(Input data)
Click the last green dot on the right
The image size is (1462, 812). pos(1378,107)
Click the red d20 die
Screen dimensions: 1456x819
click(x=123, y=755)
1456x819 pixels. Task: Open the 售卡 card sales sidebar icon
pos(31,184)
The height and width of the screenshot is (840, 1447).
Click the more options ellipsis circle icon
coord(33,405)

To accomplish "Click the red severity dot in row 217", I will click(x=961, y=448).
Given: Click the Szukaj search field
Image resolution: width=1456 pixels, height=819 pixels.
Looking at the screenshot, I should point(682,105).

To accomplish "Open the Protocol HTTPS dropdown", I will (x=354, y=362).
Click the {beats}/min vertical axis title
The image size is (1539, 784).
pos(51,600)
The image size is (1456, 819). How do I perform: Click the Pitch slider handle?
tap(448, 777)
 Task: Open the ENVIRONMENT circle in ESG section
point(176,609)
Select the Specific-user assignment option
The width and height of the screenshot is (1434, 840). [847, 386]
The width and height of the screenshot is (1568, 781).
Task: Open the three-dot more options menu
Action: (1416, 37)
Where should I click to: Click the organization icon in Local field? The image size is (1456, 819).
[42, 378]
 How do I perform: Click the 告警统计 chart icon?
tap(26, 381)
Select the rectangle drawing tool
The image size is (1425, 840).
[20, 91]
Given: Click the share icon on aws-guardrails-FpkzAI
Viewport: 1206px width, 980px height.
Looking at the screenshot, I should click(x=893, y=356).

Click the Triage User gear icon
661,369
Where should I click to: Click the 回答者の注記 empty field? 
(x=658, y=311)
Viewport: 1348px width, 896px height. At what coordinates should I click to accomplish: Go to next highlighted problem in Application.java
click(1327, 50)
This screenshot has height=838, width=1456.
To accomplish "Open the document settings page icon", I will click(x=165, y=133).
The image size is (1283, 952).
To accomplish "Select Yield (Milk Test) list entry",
(End Input data)
About this exercise:
Collect the lines of the data that carry the word "will".

Result of the exercise:
To accomplish "Click the red severity dot in row 217", I will click(x=961, y=448).
To accomplish "Open the Protocol HTTPS dropdown", I will (x=354, y=362).
To accomplish "Open the document settings page icon", I will click(x=165, y=133).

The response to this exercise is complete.